● Extract provided
* * *

Analyst · Credit Suisse. Please proceed with your question

Hey, good morning everyone. Maybe just starting with the money market business, maybe for Debbie, excluding the broader industry tailwinds that you’ve talked about, can you talk about anything specific to internal initiatives that are driving the recent market share gains? Is it more on the pricing changes that you’ve made or a new distribution strategy, winning new client relationships? Any color here would be really helpful.

Chris Donahue

Management

What it really represents is repeating the sound and joy of many, many decades in the money market fund business and a long-term, steady commitment to it, and over the years we really don’t lose clients, we just have clients move money. When you’re set up this way and you get a confluence of factors in the marketplace, like for example increased volatility, like for example risk off, like for example banks aggressively managing their betas on their deposits, you have a situation where money market fund flows come in, but if you haven’t developed the relationships and the products in advance, it doesn’t come to the home team like it did here. Debbie?

* * *

● Entries shown
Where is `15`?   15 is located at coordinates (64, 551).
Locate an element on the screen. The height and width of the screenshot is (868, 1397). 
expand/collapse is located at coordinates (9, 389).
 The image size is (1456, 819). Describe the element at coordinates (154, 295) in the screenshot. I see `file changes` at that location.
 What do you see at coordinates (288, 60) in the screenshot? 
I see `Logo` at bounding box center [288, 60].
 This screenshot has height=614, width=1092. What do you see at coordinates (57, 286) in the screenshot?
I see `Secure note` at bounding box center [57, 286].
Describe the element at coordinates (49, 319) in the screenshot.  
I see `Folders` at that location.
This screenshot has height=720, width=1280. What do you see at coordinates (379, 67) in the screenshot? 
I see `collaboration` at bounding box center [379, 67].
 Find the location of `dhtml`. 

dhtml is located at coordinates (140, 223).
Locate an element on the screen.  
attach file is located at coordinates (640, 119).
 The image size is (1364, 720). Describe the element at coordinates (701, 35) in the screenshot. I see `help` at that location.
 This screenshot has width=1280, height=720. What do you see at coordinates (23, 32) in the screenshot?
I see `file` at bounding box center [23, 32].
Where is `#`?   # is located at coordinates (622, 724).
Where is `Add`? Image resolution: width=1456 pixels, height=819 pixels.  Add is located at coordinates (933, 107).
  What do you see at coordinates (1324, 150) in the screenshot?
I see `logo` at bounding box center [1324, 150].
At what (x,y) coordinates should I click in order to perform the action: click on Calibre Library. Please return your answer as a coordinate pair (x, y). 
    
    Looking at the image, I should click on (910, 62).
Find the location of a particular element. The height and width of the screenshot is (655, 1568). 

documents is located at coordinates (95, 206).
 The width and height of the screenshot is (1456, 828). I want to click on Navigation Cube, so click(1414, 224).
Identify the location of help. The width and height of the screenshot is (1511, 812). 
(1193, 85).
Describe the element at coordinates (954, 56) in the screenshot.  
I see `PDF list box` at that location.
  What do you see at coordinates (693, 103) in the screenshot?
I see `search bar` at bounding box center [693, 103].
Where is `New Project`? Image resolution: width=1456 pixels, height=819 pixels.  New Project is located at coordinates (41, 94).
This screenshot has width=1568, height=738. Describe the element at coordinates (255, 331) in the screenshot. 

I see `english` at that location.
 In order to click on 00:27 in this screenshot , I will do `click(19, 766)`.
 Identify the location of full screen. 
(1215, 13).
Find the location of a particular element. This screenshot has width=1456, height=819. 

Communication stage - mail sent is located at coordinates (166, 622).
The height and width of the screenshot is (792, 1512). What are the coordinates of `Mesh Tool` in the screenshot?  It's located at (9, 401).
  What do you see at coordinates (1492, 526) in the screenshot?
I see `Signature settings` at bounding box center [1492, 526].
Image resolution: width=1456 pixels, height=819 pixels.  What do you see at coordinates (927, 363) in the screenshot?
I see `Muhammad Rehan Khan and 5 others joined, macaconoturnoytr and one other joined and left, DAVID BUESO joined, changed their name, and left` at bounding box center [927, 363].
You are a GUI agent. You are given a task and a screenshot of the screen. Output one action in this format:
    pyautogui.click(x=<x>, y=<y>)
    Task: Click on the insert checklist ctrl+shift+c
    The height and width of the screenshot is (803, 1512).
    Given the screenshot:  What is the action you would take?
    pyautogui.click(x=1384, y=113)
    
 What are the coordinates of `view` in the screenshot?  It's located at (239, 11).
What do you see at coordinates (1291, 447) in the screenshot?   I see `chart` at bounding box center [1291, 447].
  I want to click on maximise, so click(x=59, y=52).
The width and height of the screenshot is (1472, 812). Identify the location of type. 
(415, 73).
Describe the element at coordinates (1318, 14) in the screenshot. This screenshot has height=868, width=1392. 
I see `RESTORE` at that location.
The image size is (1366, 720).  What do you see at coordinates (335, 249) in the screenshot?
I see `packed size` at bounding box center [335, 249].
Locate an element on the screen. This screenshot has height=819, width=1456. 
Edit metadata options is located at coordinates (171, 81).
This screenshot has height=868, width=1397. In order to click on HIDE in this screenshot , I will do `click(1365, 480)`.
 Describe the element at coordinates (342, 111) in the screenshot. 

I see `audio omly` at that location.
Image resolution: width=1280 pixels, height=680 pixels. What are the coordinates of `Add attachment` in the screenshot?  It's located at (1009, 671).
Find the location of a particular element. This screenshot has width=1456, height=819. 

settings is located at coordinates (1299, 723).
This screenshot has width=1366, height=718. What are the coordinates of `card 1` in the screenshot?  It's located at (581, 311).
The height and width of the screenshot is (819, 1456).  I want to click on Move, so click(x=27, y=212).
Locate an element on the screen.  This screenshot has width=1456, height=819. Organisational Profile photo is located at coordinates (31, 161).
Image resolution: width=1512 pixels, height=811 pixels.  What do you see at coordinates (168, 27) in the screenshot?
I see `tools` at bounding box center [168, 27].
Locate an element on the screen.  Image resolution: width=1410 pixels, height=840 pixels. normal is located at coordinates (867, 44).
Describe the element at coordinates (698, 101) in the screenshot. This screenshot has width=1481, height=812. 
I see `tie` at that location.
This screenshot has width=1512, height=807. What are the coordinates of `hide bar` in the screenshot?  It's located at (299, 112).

* * *

In the transcript excerpt, what factors in the marketplace does Chris Donahue give as examples? The items above are separate from the transcript excerpt and unrelated to it.

Increased volatility, risk off, and banks aggressively managing their betas on their deposits.